Given text ::
****************

Mad News, December 27, 2008-January 2, 2009

 Posted by on January 2, 2009 at 10:05 am  Media-Web-News
Jan 022009
 

I warned you that Revolutionary Road comparisons would come fast & furious.

There are more, of course, but you get the idea.

Starpulse lists ten great basic cable shows, with Mad Men at #1. This after pointing out that they are only even discussing basic cable because Mad Men changed it all. Are you listening, Lionsgate?

The AP predicts a continued interest in Mad Men-inspired style.

Many news sources list the boom of basic cable, with Mad Men as the primary example, as one of the most important media stories of 2008.

The National Post calls Mad Men the “Phenomena of 2008.” (I think they mean “phenomenon.”)

The “best of 2008″ news abounds:

  • Hit Fix has Mad Men at #3 on TV, which is better than it looks: The presidential election is #1.
  • David Kronke also has the election at #1, and Mad Men at #2.
  • TV.com lists Mad Men among the best ensemble casts of ’08.
  • Season 1 gets a nod for one of the best 2008 DVD releases.
  • Tim Goodman’s top 25 of 2008: Mad Men is #1.

****************

Dataset extract ::
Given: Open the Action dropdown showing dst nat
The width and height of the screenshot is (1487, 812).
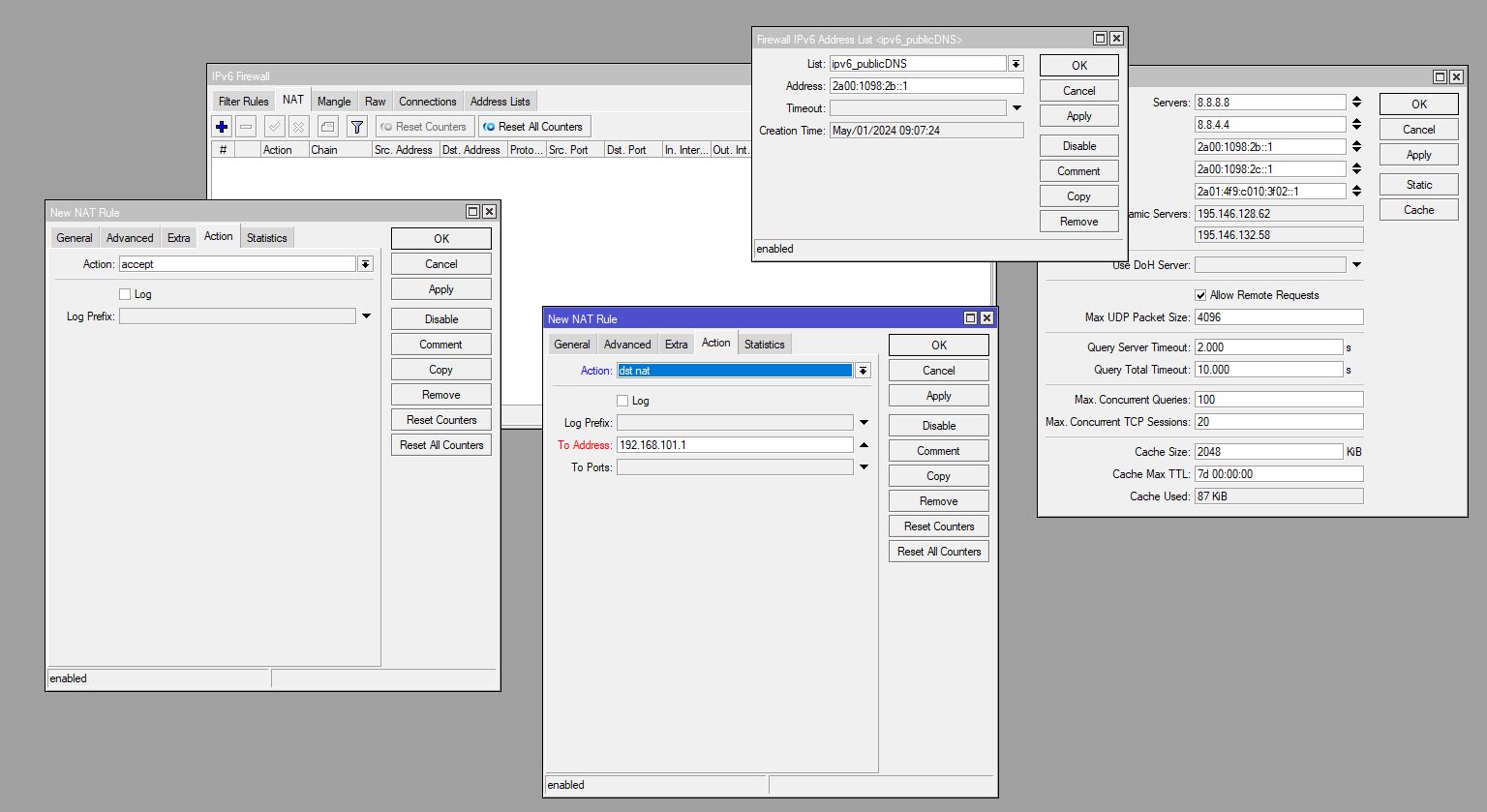Looking at the screenshot, I should click(862, 370).
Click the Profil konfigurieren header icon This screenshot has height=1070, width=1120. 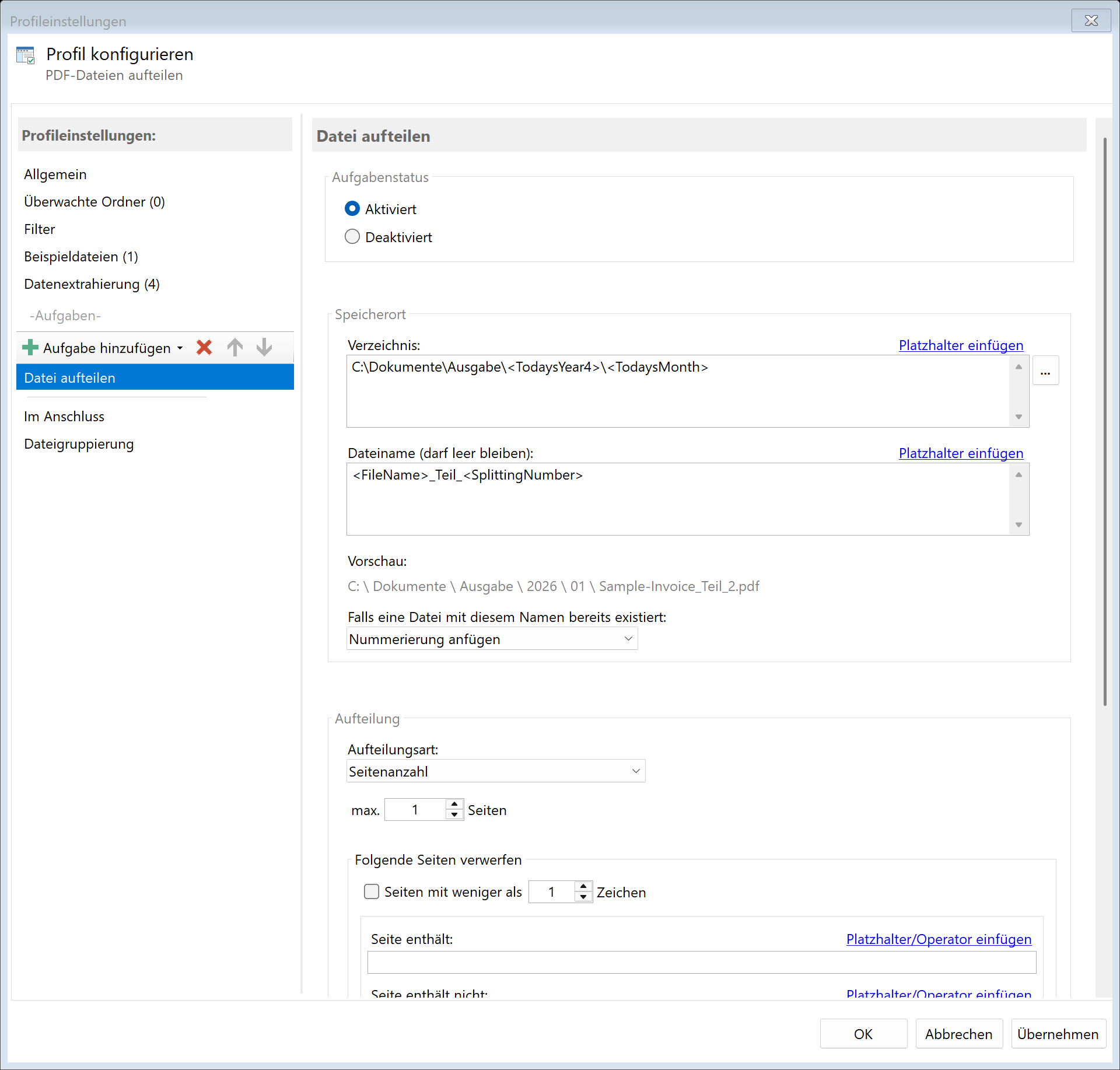pyautogui.click(x=26, y=55)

****************

Extend the Mad Men news roundup for December 27, 2008 to January 2, 2009, continuing from its final list item.

  • The San Diego Union-Tribune’s Karla Peterson does a more modest top 10, with Mad Men at #4.
  • Freep calls Mad Men the year’s “most compelling flashback.”
  • The Boston Globe‘s year-end round-up calls Mad Men “exquisite.”
  • The Reading Eagle calls Mad Men the “year’s best program:”

    Genuine works of art work metaphorically, and even “Mad Men’s” title proves an astute description for the America of 2008. The ambitious men and women of Sterling Cooper (the best acting ensemble since “The Sopranos”), the Madison Avenue ad agency that serves as the setting for the series, have no idea what horrors lie ahead. Few, if any, of us do while we live in the present.

  • Zap2It’s Korbi TV lists the best small moments of 2008, including Betty Draper “banging a hot stranger in the back room of some New York City bar.”
  • EW lists Meditations in an Emergency as one of the year’s best individual television episodes.
  • …Whereas the Onion’s AV Club thinks one of the year’s best episodes was Maidenform (h/t to Basketcase simone).
  • iF Magazine‘s list has Mad Men at #9.
  • …Which is where She Knows places it, and also says the “entire season was flawless.”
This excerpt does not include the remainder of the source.